(Item coordinate data)
• • • •

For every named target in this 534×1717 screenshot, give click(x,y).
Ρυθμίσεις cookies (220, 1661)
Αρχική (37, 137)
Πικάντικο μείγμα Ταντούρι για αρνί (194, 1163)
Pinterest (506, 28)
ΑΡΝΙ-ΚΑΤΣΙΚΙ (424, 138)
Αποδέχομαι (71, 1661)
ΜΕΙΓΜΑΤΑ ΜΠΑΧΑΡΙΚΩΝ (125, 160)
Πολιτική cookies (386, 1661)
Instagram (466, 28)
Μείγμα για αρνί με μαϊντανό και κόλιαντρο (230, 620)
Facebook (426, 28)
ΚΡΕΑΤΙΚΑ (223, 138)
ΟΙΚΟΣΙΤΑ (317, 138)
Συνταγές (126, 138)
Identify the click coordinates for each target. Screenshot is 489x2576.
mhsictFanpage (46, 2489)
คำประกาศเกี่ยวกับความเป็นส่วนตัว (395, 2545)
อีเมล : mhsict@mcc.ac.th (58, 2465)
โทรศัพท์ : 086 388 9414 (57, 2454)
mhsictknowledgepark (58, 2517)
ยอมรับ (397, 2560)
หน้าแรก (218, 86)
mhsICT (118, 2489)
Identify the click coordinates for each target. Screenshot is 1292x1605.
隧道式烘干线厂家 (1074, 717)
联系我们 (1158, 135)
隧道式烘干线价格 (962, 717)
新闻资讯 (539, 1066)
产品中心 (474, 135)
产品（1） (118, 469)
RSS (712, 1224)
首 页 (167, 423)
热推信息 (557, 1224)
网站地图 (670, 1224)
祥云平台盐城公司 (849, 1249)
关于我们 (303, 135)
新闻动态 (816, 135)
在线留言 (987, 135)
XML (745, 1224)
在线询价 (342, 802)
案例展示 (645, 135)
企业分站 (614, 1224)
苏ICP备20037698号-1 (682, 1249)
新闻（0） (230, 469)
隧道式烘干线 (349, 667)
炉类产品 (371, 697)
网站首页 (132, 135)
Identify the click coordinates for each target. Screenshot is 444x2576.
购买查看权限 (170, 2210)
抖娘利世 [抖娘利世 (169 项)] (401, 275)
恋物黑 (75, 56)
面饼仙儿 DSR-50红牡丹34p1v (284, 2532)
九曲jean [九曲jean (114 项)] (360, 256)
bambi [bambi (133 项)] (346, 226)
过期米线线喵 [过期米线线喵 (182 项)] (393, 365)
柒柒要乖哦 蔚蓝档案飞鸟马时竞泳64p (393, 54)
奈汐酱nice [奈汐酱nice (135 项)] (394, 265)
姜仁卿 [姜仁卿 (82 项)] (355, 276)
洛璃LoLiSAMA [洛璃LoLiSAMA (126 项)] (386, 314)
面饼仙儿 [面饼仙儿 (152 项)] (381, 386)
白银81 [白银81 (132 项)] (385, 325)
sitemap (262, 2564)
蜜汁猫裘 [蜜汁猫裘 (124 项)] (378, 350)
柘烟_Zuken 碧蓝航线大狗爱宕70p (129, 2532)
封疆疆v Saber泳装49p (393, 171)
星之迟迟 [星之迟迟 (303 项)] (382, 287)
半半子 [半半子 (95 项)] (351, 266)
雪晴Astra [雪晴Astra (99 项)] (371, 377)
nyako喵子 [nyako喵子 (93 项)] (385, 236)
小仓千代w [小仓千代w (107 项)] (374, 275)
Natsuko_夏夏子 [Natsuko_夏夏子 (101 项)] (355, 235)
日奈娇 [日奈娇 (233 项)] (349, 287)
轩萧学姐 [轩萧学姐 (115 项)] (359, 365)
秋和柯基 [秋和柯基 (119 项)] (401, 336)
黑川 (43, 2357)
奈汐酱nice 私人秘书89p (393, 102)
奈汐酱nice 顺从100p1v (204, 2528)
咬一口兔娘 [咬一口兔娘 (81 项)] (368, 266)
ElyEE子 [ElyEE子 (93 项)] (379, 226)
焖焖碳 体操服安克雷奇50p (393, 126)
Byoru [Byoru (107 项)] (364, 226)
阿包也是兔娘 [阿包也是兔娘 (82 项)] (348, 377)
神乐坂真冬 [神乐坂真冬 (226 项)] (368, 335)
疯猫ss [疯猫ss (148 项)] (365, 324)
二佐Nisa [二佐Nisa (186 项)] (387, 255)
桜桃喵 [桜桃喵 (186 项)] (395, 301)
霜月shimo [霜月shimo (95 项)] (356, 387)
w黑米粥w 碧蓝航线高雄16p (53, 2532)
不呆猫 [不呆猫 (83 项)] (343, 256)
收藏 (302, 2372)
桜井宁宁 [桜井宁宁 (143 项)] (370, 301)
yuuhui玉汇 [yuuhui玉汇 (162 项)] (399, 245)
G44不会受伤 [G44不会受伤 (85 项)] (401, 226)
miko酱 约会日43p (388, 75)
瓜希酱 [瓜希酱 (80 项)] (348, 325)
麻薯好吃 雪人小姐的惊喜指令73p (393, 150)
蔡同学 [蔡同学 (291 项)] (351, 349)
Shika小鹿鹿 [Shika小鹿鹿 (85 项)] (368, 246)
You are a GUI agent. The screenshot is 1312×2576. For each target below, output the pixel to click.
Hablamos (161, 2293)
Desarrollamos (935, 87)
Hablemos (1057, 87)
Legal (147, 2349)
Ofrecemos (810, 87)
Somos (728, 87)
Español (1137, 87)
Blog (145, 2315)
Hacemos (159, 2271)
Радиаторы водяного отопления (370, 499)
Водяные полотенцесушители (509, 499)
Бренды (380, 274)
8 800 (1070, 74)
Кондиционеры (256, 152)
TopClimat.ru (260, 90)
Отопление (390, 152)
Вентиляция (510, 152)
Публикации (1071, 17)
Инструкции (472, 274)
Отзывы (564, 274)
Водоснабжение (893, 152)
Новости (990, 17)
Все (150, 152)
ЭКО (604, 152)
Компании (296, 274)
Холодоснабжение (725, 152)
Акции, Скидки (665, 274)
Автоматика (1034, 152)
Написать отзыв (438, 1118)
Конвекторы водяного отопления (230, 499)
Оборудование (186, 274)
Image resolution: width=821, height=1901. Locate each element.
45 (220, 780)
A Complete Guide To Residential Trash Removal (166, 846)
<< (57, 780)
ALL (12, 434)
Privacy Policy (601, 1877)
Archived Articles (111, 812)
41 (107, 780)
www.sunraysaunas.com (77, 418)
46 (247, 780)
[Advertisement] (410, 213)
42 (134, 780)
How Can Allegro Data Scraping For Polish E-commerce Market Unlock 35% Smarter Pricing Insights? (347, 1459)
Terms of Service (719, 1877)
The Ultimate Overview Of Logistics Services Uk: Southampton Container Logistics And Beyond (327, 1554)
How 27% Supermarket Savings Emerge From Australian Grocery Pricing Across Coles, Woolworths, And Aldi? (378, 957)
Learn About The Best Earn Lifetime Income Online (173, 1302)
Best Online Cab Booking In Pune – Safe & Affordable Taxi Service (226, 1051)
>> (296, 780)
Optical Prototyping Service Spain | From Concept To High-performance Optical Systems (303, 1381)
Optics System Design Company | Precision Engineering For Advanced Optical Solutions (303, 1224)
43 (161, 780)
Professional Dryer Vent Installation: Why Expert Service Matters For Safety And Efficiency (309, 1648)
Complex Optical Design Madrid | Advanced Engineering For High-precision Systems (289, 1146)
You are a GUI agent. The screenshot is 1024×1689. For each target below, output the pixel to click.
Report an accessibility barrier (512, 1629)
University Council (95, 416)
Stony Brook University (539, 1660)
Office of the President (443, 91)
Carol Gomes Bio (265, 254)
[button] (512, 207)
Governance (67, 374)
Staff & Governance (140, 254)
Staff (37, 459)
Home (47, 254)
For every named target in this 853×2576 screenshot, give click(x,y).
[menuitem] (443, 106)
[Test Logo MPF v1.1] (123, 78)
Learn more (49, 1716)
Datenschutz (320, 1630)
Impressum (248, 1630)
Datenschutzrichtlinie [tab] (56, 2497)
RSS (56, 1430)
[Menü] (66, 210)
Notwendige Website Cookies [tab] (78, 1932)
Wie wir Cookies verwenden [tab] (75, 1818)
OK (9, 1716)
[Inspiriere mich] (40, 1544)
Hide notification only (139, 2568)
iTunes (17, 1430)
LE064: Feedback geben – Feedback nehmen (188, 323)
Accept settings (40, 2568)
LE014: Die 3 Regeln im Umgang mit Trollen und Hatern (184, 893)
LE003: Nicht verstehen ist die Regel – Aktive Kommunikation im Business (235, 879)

• • • •

Directions:
Rewrite every line of the material from the line with "[Advertisement] (410, 213)" up to and including the line with "Learn About The", scaling each coordinate in the answers by 2.6 and rounding to whole numbers with halves rounded up. Keep the rest of each line as it is, and give only those lines.

The completed task:
[Advertisement] (1066, 554)
42 (348, 2028)
How Can Allegro Data Scraping For Polish E-commerce Market Unlock 35% Smarter Pricing Insights? (902, 3793)
Terms of Service (1869, 4880)
The Ultimate Overview Of Logistics Services Uk: Southampton Container Logistics And Beyond (850, 4040)
How 27% Supermarket Savings Emerge From Australian Grocery Pricing Across Coles, Woolworths, And Aldi? (983, 2488)
Learn About The Best Earn Lifetime Income Online (450, 3385)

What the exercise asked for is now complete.